Jidoka Lab

Automatisation · administratif

Un back-office qui tourne seul

Les documents mensuels d'un indépendant, générés, transmis, signés et classés depuis mon téléphone, sans ressaisie ni relance manuelle. Les validations qui engagent restent sous mon contrôle.

État
en usage mensuel · essais à blanc avant chaque flux
Stack
Python, FastAPI, interfaces conversationnelles, génération de PDF, signature en ligne, serveur local
Depuis
2026
Preuves
essais à blanc de bout en bout, journal par document, usage mensuel

Le problème

L’administratif d’un indépendant, ce sont des documents qui reviennent tous les mois, presque identiques, chacun avec sa chaîne de gestes : produire, vérifier, envoyer, relancer, classer, transmettre à qui de droit. Dix minutes par-ci, un oubli par-là, une relance en retard, et un dimanche soir qui y passe.

Ce que j’ai construit

Conversation avec le bot : le calendrier du mois à cocher, une phrase en français pour les absences, le récapitulatif et le bouton d'envoi pour signature
Reconstitution avec des données fictives : un document mensuel produit et envoyé en quatre messages.

Un ensemble d’outils qui vivent dans une messagerie que j’ai déjà en poche. Un justificatif photographié est lu, vérifié avec moi, puis classé et reporté là où mon comptable le lit. Un document de fin de mois est produit depuis un calendrier que je remplis en quelques touches, envoyé à la bonne personne avec un lien pour le signer au doigt, relancé automatiquement, archivé avec son certificat. Une obligation réglementaire récente est traitée par une interface qui prépare, fait valider, puis attend mon feu vert avant de transmettre.

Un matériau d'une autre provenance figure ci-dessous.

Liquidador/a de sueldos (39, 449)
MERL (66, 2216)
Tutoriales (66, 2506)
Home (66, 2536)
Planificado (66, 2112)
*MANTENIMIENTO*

Le détail des outils n’est pas public : ce qui compte est la mécanique commune.

La mécanique

  • La machine s’arrête, l’humain tranche. Aucun document ne part sans un geste explicite de ma part, même quand le service tiers ne prévoyait pas cette étape : je l’ai construite dans mon code.
  • Le cycle de vie complet. Un document envoyé trop tôt, un destinataire qui ne répond pas, une erreur découverte après signature : chaque cas a son chemin, prévu avant l’écran. Rien n’est effacé, tout est versionné.
  • Essai à blanc. Chaque flux a été joué de bout en bout contre mes propres adresses avant de toucher un vrai destinataire.
  • Un seul point d’entrée. Tout se pilote depuis le téléphone, en quelques messages, avec un aperçu avant chaque envoi.
  • Ce qui n’est pas automatisé, et pourquoi. Chaque envoi engageant attend un geste de ma part. C’est une décision de conception, pas une limite.